Last month, a user on the UConn subreddit ran a (very unscientific) straw poll to see President Herbst’s approval rating. The results ended up with approximately two-thirds of those polled disapproving of her job performance, and the other third approving.
The interesting thing about the poll was not the results, but the comment section that followed. The biggest themes I saw throughout the comment section were a stark misunderstanding of what President Herbst actually does within her role, sprinkled with a little sexism and demonization. “What does she actually do?” asked the top-rated comment on the post. “All she does is fire union workers and give herself 100k+ bonuses” said another user. Another string of comments referred to President Herbst as a “c**t” because she owns two houses, with another user chiming in calling her such a word because all it means: “An unpleasant or stupid person.”
While the members of /r/UConn represent a unique minority of the student population, the results of the poll probably are not far off from the views many UConn students have on their university president. Herbst’s removed management style has polarized many students who view her lack of a public image as an indifference to student concerns. This lack of a public face gives rise to a wealth of theories and blame placed upon her. When tuition is hiked or a policy is changed many students blame her even if the changes were well out of her control. A look on social media will reveal a wave of sarcastic “Thanks Susan.”
What many students don’t realize is just how much is out of President Herbst’s control. Tuition hikes are often a reaction to yet another state funding cut rather than Herbst looking to spite students. Capital improvements and new projects are approved at the Board of Trustee level, not in Herbst’s Gulley office. Students would be surprised to see just how much Herbst is at mercy of the state. When state budget cuts are announced in the coming weeks it will be her job to clean up the damage but receive all the blame.
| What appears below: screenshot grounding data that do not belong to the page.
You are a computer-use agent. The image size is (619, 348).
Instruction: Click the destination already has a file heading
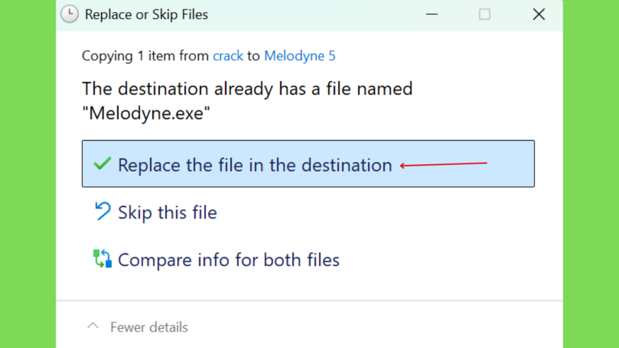pos(247,89)
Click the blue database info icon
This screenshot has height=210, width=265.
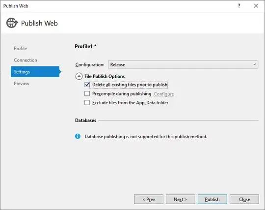(x=78, y=136)
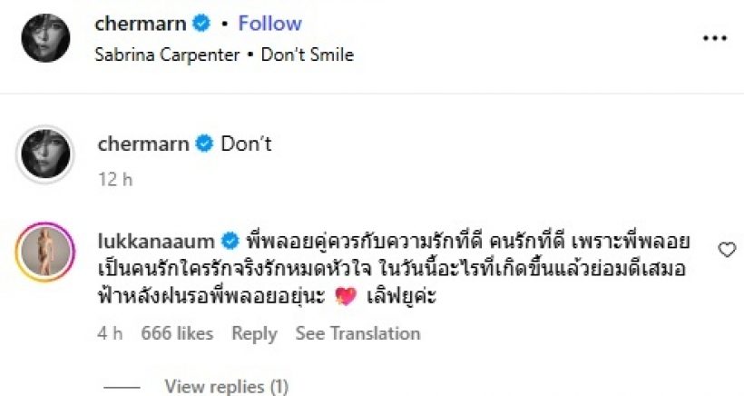Open the lukkanaaum username link
744x396 pixels.
[x=154, y=241]
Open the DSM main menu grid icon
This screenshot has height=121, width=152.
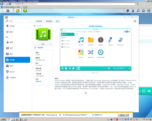click(5, 11)
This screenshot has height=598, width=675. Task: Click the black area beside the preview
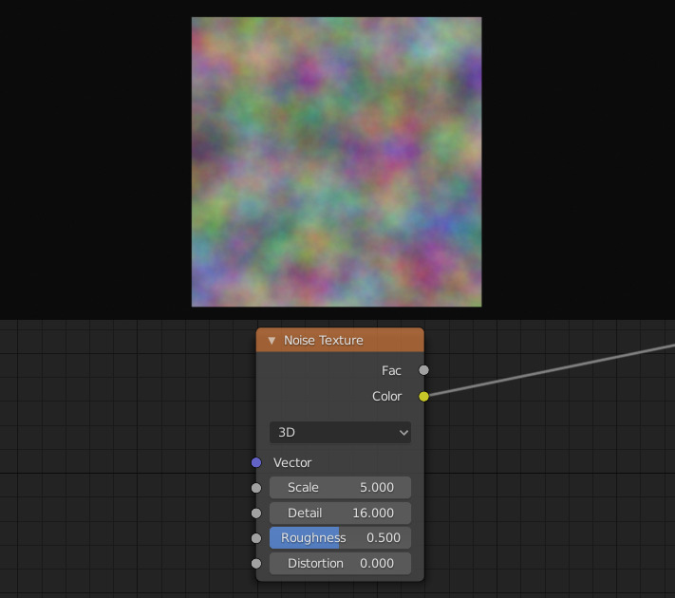pyautogui.click(x=95, y=161)
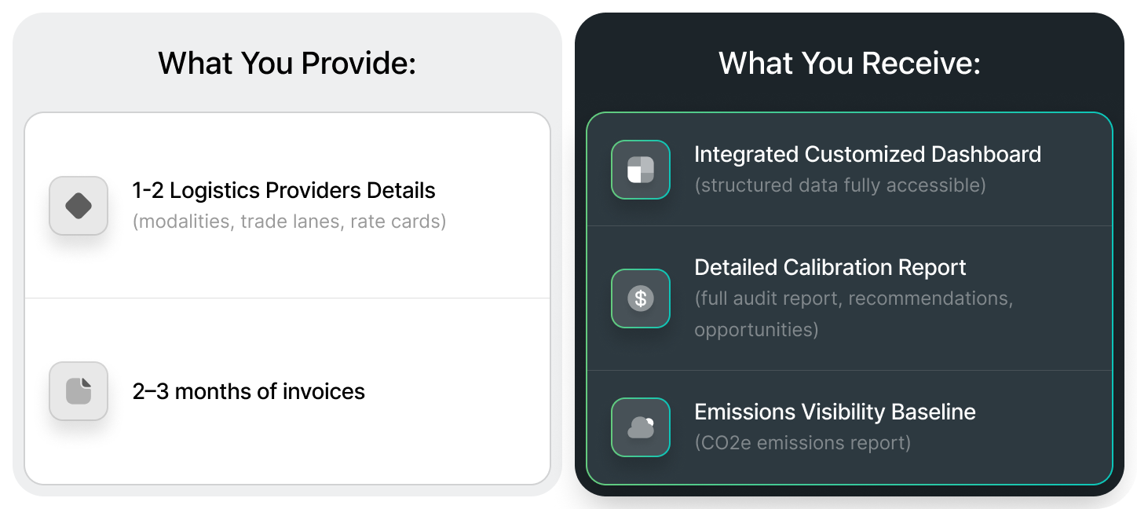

This laissez-faire leadership style has an important benefit: it demonstrates her commitment to the state government and board of trustees. While many probably wish Herbst would stand in the student section during basketball games with a blue and white painted face, the benefits of a president like that would not go far in reducing tuition fees everyone that complains about. Her professional relationship with those in the state government and board of trustees ensures that there is a mutual trust between the two. Without it, the budget cuts and political turmoil could be much worse than they are.
But this article would not be appropriate without addressing the sexism that surrounds Susan Herbst. I recall meeting her for the first time, and immediately recalling the Humans of New York interview with Hillary Clinton. “I know that I can be perceived as aloof or cold or unemotional. But I had to learn as a young woman to control my emotions” said Secretary Clinton. “And that’s a hard path to walk. Because you need to protect yourself, you need to keep steady, but at the same time you don’t want to seem ‘walled off.’” The quote was in response to a group of men harassing her during the law school examinations. She puts to words something I was never able to do: the perception of women in power and success seems like a lose-lose situation. If a woman is outgoing, they are seen as weak. If the same woman is reserved, they are seen as cold-hearted. Looking at Herbst through the same lens, the same analysis uncannily applies.